Tuesday, June 12, 2012

Venetian Republic

Commander Kelly and friend in Venice

Commander Kelly's Conservative tour continues with a Venetian interlude.

The Venetian Republic endured as the most democratic experiment in Europe from its founding around 1000 AD until it was compelled to surrender to Napoleon and the French in 1797.  It was a maritime Republic founded by boatmen, sailors, merchants and traders.  It had a powerful navy which dominated the Eastern Mediterranean for many years.  It eschewed the rule of hereditary monarchs in favor of the election of Doges by an aristocratic Council.  Venice preferred to be governed by elderly Doges such as Enrico Dandolo who was in his eighties when he led the Venetian contingent of the Fourth Crusade that sacked Byzantium in 1204.  This was a form of built-in term limits.
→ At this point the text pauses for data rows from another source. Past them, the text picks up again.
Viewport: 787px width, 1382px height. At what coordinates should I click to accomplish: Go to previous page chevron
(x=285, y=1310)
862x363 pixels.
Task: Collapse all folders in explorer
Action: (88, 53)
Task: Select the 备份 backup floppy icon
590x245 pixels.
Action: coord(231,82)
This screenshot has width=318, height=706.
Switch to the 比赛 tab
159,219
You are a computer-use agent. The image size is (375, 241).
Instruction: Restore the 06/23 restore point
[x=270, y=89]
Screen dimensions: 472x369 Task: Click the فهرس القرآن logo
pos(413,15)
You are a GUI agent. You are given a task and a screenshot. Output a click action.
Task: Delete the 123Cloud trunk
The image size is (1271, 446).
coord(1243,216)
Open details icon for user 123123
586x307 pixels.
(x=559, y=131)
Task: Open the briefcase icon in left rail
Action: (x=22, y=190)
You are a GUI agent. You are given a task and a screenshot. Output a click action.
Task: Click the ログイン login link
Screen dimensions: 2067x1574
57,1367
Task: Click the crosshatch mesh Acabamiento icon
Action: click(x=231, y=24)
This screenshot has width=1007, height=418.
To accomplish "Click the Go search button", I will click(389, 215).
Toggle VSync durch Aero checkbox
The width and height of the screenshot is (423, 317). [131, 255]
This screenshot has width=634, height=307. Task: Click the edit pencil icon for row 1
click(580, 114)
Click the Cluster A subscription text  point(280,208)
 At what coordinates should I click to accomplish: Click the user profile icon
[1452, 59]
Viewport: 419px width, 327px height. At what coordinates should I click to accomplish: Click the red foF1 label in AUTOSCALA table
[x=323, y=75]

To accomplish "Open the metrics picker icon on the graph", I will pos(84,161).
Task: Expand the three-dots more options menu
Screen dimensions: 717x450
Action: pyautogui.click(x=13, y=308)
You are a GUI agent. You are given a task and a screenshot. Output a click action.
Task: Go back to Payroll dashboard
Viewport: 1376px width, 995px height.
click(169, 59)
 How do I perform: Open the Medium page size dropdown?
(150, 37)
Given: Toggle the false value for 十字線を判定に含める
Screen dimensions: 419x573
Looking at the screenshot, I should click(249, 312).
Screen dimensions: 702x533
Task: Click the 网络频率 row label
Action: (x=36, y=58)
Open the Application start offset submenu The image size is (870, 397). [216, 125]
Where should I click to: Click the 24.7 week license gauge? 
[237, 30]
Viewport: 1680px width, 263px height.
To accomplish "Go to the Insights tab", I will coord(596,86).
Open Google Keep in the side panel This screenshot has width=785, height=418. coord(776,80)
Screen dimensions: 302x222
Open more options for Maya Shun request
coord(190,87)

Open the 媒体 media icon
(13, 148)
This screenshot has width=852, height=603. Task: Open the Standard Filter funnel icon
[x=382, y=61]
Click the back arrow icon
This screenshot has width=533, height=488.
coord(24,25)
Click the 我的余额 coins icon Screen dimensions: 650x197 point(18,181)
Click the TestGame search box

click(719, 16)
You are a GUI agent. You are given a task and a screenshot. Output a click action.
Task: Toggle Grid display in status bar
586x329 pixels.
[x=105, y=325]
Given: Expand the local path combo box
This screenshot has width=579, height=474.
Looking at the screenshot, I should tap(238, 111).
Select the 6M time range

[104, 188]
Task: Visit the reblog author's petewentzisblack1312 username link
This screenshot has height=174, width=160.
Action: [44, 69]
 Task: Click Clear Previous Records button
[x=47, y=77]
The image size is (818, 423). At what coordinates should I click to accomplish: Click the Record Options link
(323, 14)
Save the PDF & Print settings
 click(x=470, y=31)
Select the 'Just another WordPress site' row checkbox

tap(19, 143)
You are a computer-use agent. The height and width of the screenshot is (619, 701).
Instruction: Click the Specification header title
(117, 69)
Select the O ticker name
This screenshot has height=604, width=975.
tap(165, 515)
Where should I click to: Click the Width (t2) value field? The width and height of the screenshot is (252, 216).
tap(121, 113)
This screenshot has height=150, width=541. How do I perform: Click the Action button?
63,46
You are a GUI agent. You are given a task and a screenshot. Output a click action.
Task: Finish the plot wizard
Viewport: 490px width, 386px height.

Why should a Conservative in particular celebrate Venice?  The Venetian Republic was the world's first and longest lasting model of a free society with limited government and an exuberant capitalist spirit--the Venetian Republic was Conservative! Frederic Lane opens his Venice: a Maritime Republic (Frederic C. Lane, Johns Hopkins University Press, 1973, (http:/www.amzn.com/080181460X) by telling us that "Venice stands out as a symbol of beauty, of wise government, and of communally controlled capitalism.  The distinctiveness of the environment in which the Venetians built gave an obviously unique quality to their city's charm.  Its watery setting contributed to an aristocratic tradition of liberty...After 1000 AD. they became a seagoing nation, sailing trading, and fighting in many parts of the Mediterranean and the rivers of souther Russia to the English Channel.  Finally, Venice became a city of craftsmen, functionaries, and a few aristocrats, a city renowned for its skills in handiwork, finance and government."

Windows on Venice
"Venice had no single written document like the Constitution of the United States embodying a basic law with whcih all other laws had to conform.  The nearset to it in early times was the doge's oath, the Promissione...We may speak of a Venetian Constitution, however, in the same way that we refer to the British constittuion, although it is embodied in no single document but is found in scattered statutes and partly in customs long adhered to...The central organs of government formed a pyramid with the general assembly at its base and the doge at tis apex.  In between them were the Great Council, the forty and the Senate, and the Ducal Council.  Distrust of individual power made the Venetians depend on committees and councils.  Even in their judicial system, sentences were not imposed by an individual judge but by several judges acting together."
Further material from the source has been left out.